Concetto che vale due volte tanto per l’Italia che, in caso di una seconda ondata di contagi e eventuali chiusure forzate, avrebbe a che fare con un rischio altissimo per l’economia. Il pil italiano potrebbe crollare del 14% nel 2020 prima di risalire del 5,3% nel 2021. Se si riuscirà invece a scongiurare il ritorno del nemico invisibile, il pil dovrebbe calare dell’11,3% nel 2020 e risalire del 7,7% nel 2021. Gli effetti si vedrebbero ovviamente anche sul debito pubblico: in caso di seconda ondata passerebbe dal 134,8 per cento del Pil del 2019, al 169,9 del 2020, per poi calare al 165,5% nel 2021. Se invece la seconda ondata fosse scongiurata, il debito pubblico passerà al 158,2 per cento del 2020, per poi riscendere al 152,2 del 2021.
Per quanto riguarda il rapporto deficit/pil dell’Italia dovrebbe schizzare dall’1,6% del 2019 al 12,8% del 2020, per poi riscendere al 9,7% nel 2021 nel caso di una seconda ondata di virus entro la fine dell’anno.
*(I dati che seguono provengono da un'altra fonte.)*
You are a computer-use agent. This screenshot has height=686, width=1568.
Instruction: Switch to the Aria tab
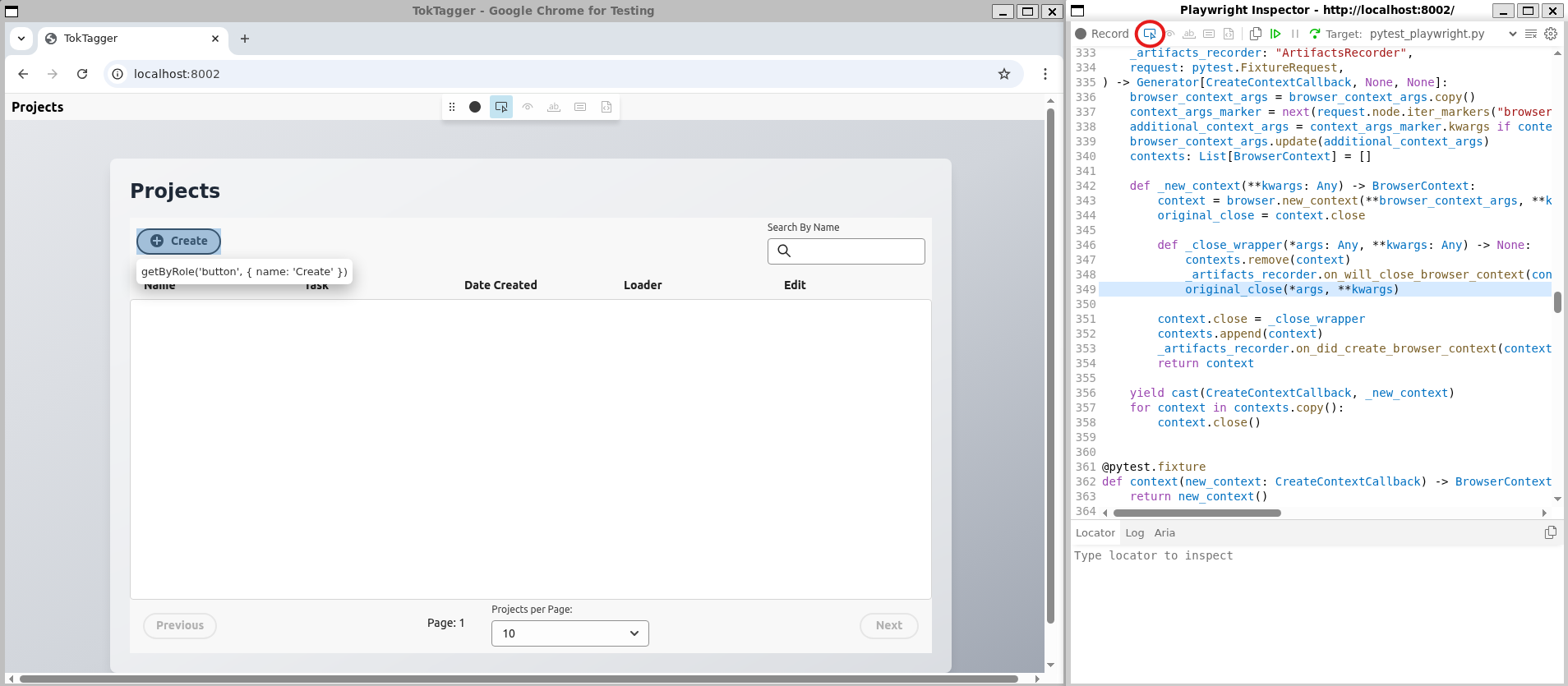(1164, 532)
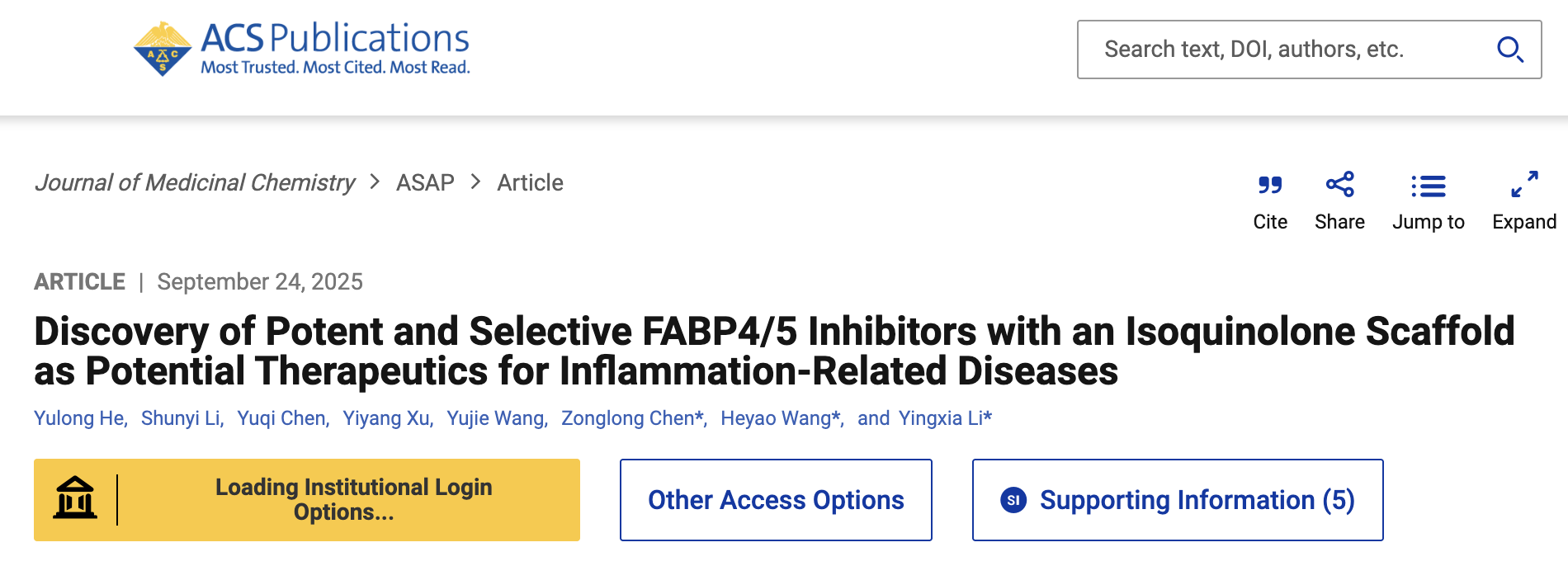This screenshot has height=566, width=1568.
Task: Go to the ASAP breadcrumb
Action: click(x=425, y=182)
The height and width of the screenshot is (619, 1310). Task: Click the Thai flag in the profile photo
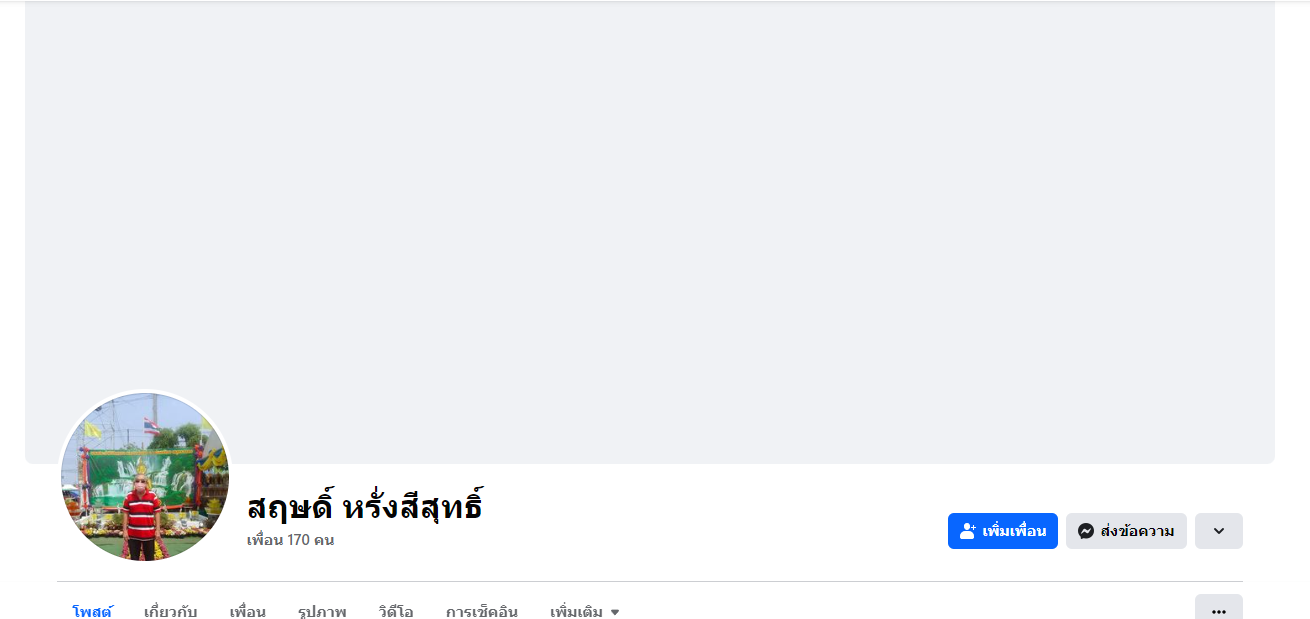151,426
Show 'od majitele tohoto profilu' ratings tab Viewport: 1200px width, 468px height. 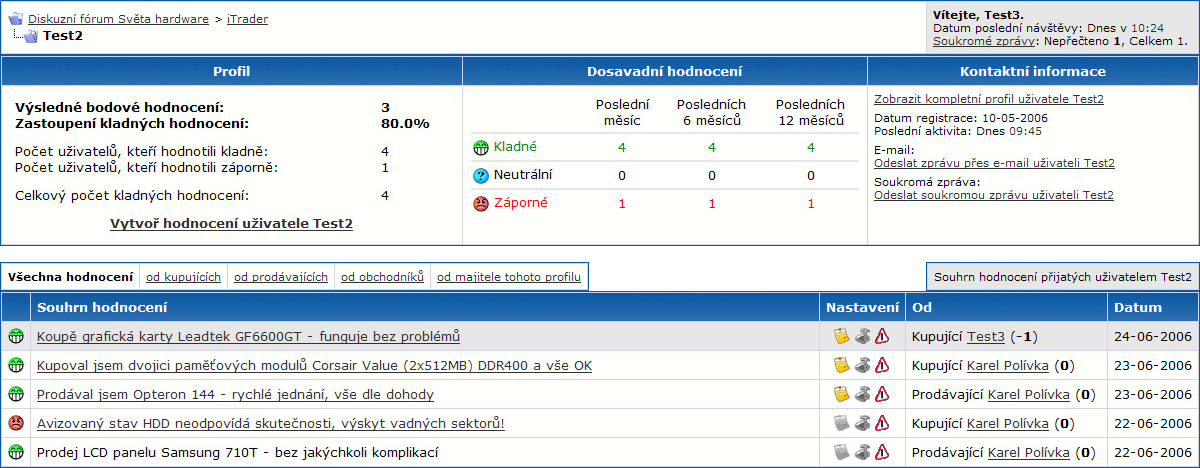(509, 277)
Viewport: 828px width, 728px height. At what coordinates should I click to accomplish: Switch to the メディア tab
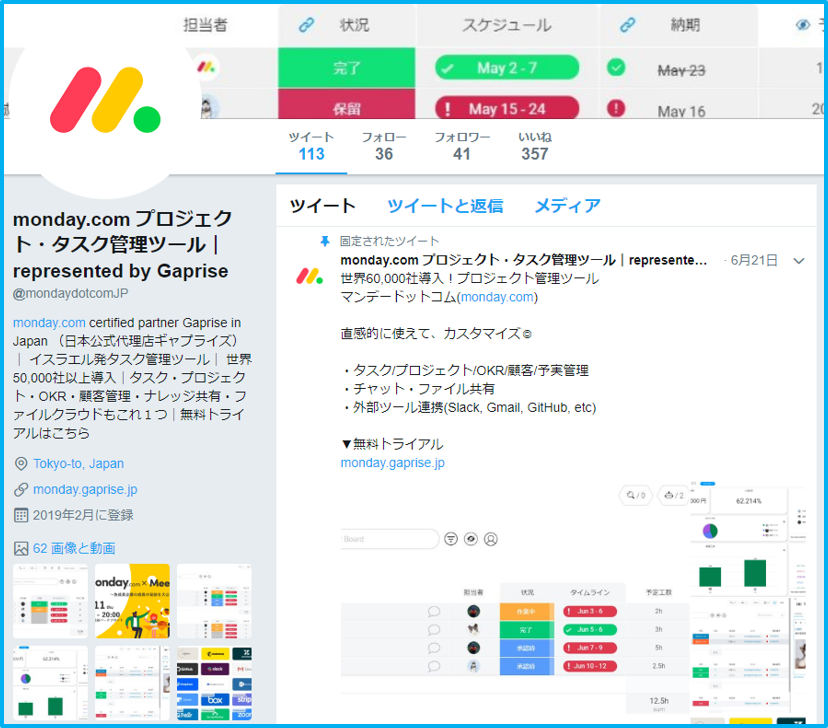point(567,206)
Secondo l’Economic Outlook dell’Ocse nel caso in cui la ripresa non verrà interrotta da nuovi focolai estesi, il rapporto dovrebbe aumentare fino all’11,2% del 2020, per poi tornare al 6,8% nel 2021.
Secondo l’Ocse – che lancia un’allerta sul settore del turismo considerato il più “vulnerabile” – per contenere gli effetti della pandemia sarà necessario “accelerare l’adozione delle tecnologie digitali, come dimostrato dal rapido passaggio durante la crisi allo smart working e ai servizi on-line” perché “migliorerebbe la competitività”. L’organismo internazionale invita inoltre il governo a proseguire gli sforzi verso “un programma pluriannuale di riduzione della complessità amministrativa, migliorare l’efficacia del sistema giuridico e ridurre i costi di investimento e lavoro”. Altrettanti miglioramenti che gioverebbero alle “nuove imprese, alla produttività e all’occupazione”. Un invito viene inoltre rivolto a “sostenere il rinnovamento delle infrastrutture vetuste e la transizione verso attività a bassa intensità di carbonio”. Per l’Ocse, questo “sosterrebbe la ripresa e migliorerebbe il benessere”.
Sarebbe costruttiva, ad avviso dell’organizzazione internazionale, anche la “razionalizzazione e il miglioramento dell’accesso ai programmi di sostegno al reddito, come il reddito di cittadinanza” perché “impedirebbe un forte aumento della povertà” e “sosterrebbe la domanda durante la ripresa”. La crisi legata al coronavirus ha rappresentato inoltre “un passo indietro degli sforzi per giungere ad una crescita più forte ed inclusiva”. Per questo, sono “giustificate” le “misure d’urgenza per far fronte alle ricadute economiche” e si dovrebbero “completare e raddoppiare gli sforzi per proseguire un ambizioso programma di riforme strutturali”. Per l’organismo internazionale con sede a Parigi, inoltre, “continuare ad estendere il sostegno nei settori in cui la domanda potrebbe tornare rapidamente può evitare la disoccupazione e accelerare la ripresa”.
Analizzando le risposte comunitarie, la proposta di recovery fund per garantire il rilancio dell’Unione europea dopo il coronavirus è considerata “una delle migliori iniziative scaturite da questa crisi”, ha detto la capoeconomista dell’Ocse, Laurence Boone, salutando i “grandi passi in avanti” realizzati in questo senso dai Paesi dell’Ue. “È un’espressione molto forte del modo in cui la solidarietà europea permette di rispondere alla crisi e di dotare i governi degli strumenti per reagire”.